The task
Could you restate every record below word for word?
------------------------------------------------------------------------
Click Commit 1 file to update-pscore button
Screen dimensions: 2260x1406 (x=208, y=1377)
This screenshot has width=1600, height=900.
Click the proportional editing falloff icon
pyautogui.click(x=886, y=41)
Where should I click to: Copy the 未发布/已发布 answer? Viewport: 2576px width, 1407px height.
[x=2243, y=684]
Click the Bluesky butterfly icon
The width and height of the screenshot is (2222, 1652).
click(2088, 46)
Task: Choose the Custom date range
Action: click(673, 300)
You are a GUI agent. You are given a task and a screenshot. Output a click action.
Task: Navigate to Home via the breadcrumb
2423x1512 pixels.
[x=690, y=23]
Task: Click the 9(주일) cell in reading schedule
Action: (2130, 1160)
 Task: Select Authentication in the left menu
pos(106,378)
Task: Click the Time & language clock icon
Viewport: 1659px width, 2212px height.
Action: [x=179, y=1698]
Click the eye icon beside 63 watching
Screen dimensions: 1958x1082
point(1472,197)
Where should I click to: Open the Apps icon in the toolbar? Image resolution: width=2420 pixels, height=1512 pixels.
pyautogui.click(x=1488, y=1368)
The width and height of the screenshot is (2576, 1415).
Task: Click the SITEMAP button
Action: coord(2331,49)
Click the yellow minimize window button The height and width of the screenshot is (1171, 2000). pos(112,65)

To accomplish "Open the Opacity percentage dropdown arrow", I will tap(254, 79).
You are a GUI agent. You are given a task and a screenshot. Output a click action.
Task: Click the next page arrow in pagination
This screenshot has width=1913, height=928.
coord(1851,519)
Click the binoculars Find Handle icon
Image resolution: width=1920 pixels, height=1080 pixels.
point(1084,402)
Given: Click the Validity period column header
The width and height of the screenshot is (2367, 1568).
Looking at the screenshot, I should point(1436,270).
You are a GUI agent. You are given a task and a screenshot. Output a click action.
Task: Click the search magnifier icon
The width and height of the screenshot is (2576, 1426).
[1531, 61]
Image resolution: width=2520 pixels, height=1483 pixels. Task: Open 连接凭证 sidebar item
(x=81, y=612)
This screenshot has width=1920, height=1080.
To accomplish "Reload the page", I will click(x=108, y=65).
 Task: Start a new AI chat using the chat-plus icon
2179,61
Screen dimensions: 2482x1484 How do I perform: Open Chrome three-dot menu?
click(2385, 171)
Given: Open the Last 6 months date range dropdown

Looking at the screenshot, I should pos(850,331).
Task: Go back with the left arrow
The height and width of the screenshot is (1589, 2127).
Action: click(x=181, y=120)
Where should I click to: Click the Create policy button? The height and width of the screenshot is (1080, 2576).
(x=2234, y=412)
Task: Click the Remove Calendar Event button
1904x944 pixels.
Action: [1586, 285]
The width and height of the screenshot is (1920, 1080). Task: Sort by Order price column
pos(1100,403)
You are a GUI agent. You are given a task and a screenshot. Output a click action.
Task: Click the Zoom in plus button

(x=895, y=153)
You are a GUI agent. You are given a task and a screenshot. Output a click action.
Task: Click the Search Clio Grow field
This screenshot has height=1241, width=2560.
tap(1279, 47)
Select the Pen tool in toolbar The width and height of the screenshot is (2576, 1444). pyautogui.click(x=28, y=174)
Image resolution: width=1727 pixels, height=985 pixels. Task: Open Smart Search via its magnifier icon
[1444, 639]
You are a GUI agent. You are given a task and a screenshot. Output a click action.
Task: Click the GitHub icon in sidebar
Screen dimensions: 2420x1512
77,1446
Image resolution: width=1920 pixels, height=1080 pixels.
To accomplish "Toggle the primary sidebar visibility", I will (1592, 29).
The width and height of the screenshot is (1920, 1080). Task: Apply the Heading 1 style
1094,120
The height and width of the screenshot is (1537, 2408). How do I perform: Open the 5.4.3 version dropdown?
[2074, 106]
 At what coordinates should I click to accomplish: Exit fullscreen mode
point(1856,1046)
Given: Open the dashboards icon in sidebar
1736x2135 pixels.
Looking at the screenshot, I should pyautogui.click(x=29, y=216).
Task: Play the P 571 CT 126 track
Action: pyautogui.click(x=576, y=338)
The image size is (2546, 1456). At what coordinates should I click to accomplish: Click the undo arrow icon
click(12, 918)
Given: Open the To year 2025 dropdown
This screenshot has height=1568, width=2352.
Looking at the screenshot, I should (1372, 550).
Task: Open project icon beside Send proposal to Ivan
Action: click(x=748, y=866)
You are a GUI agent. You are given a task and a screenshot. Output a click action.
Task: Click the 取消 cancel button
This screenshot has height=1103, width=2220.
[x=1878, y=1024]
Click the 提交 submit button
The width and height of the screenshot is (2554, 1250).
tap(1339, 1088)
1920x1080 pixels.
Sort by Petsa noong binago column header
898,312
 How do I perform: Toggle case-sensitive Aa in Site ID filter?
------------------------------------------------------------------------
Solution to the exercise
Click Commit 1 file to update-pscore button
Screen dimensions: 2260x1406 (x=208, y=1377)
This screenshot has width=1600, height=900.
Click the proportional editing falloff icon
pyautogui.click(x=886, y=41)
Where should I click to: Copy the 未发布/已发布 answer? Viewport: 2576px width, 1407px height.
[x=2243, y=684]
Click the Bluesky butterfly icon
The width and height of the screenshot is (2222, 1652).
click(2088, 46)
Task: Choose the Custom date range
Action: click(673, 300)
You are a GUI agent. You are given a task and a screenshot. Output a click action.
Task: Navigate to Home via the breadcrumb
2423x1512 pixels.
[x=690, y=23]
Task: Click the 9(주일) cell in reading schedule
Action: (2130, 1160)
 Task: Select Authentication in the left menu
pos(106,378)
Task: Click the Time & language clock icon
Viewport: 1659px width, 2212px height.
Action: [x=179, y=1698]
Click the eye icon beside 63 watching
Screen dimensions: 1958x1082
point(1472,197)
Where should I click to: Open the Apps icon in the toolbar? Image resolution: width=2420 pixels, height=1512 pixels.
pyautogui.click(x=1488, y=1368)
The width and height of the screenshot is (2576, 1415).
Task: Click the SITEMAP button
Action: coord(2331,49)
Click the yellow minimize window button The height and width of the screenshot is (1171, 2000). pos(112,65)

To accomplish "Open the Opacity percentage dropdown arrow", I will tap(254, 79).
You are a GUI agent. You are given a task and a screenshot. Output a click action.
Task: Click the next page arrow in pagination
This screenshot has width=1913, height=928.
coord(1851,519)
Click the binoculars Find Handle icon
Image resolution: width=1920 pixels, height=1080 pixels.
point(1084,402)
Given: Click the Validity period column header
The width and height of the screenshot is (2367, 1568).
Looking at the screenshot, I should point(1436,270).
You are a GUI agent. You are given a task and a screenshot. Output a click action.
Task: Click the search magnifier icon
The width and height of the screenshot is (2576, 1426).
[1531, 61]
Image resolution: width=2520 pixels, height=1483 pixels. Task: Open 连接凭证 sidebar item
(x=81, y=612)
This screenshot has width=1920, height=1080.
To accomplish "Reload the page", I will click(x=108, y=65).
 Task: Start a new AI chat using the chat-plus icon
2179,61
Screen dimensions: 2482x1484 How do I perform: Open Chrome three-dot menu?
click(2385, 171)
Given: Open the Last 6 months date range dropdown

Looking at the screenshot, I should pos(850,331).
Task: Go back with the left arrow
The height and width of the screenshot is (1589, 2127).
Action: click(x=181, y=120)
Where should I click to: Click the Create policy button? The height and width of the screenshot is (1080, 2576).
(x=2234, y=412)
Task: Click the Remove Calendar Event button
1904x944 pixels.
Action: [1586, 285]
The width and height of the screenshot is (1920, 1080). Task: Sort by Order price column
pos(1100,403)
You are a GUI agent. You are given a task and a screenshot. Output a click action.
Task: Click the Zoom in plus button

(x=895, y=153)
You are a GUI agent. You are given a task and a screenshot. Output a click action.
Task: Click the Search Clio Grow field
This screenshot has height=1241, width=2560.
tap(1279, 47)
Select the Pen tool in toolbar The width and height of the screenshot is (2576, 1444). pyautogui.click(x=28, y=174)
Image resolution: width=1727 pixels, height=985 pixels. Task: Open Smart Search via its magnifier icon
[1444, 639]
You are a GUI agent. You are given a task and a screenshot. Output a click action.
Task: Click the GitHub icon in sidebar
Screen dimensions: 2420x1512
77,1446
Image resolution: width=1920 pixels, height=1080 pixels.
To accomplish "Toggle the primary sidebar visibility", I will (1592, 29).
The width and height of the screenshot is (1920, 1080). Task: Apply the Heading 1 style
1094,120
The height and width of the screenshot is (1537, 2408). How do I perform: Open the 5.4.3 version dropdown?
[2074, 106]
 At what coordinates should I click to accomplish: Exit fullscreen mode
point(1856,1046)
Given: Open the dashboards icon in sidebar
1736x2135 pixels.
Looking at the screenshot, I should pyautogui.click(x=29, y=216).
Task: Play the P 571 CT 126 track
Action: pyautogui.click(x=576, y=338)
The image size is (2546, 1456). At what coordinates should I click to accomplish: Click the undo arrow icon
click(12, 918)
Given: Open the To year 2025 dropdown
This screenshot has height=1568, width=2352.
Looking at the screenshot, I should (1372, 550).
Task: Open project icon beside Send proposal to Ivan
Action: click(x=748, y=866)
You are a GUI agent. You are given a task and a screenshot. Output a click action.
Task: Click the 取消 cancel button
This screenshot has height=1103, width=2220.
[x=1878, y=1024]
Click the 提交 submit button
The width and height of the screenshot is (2554, 1250).
tap(1339, 1088)
1920x1080 pixels.
Sort by Petsa noong binago column header
898,312
 How do I perform: Toggle case-sensitive Aa in Site ID filter?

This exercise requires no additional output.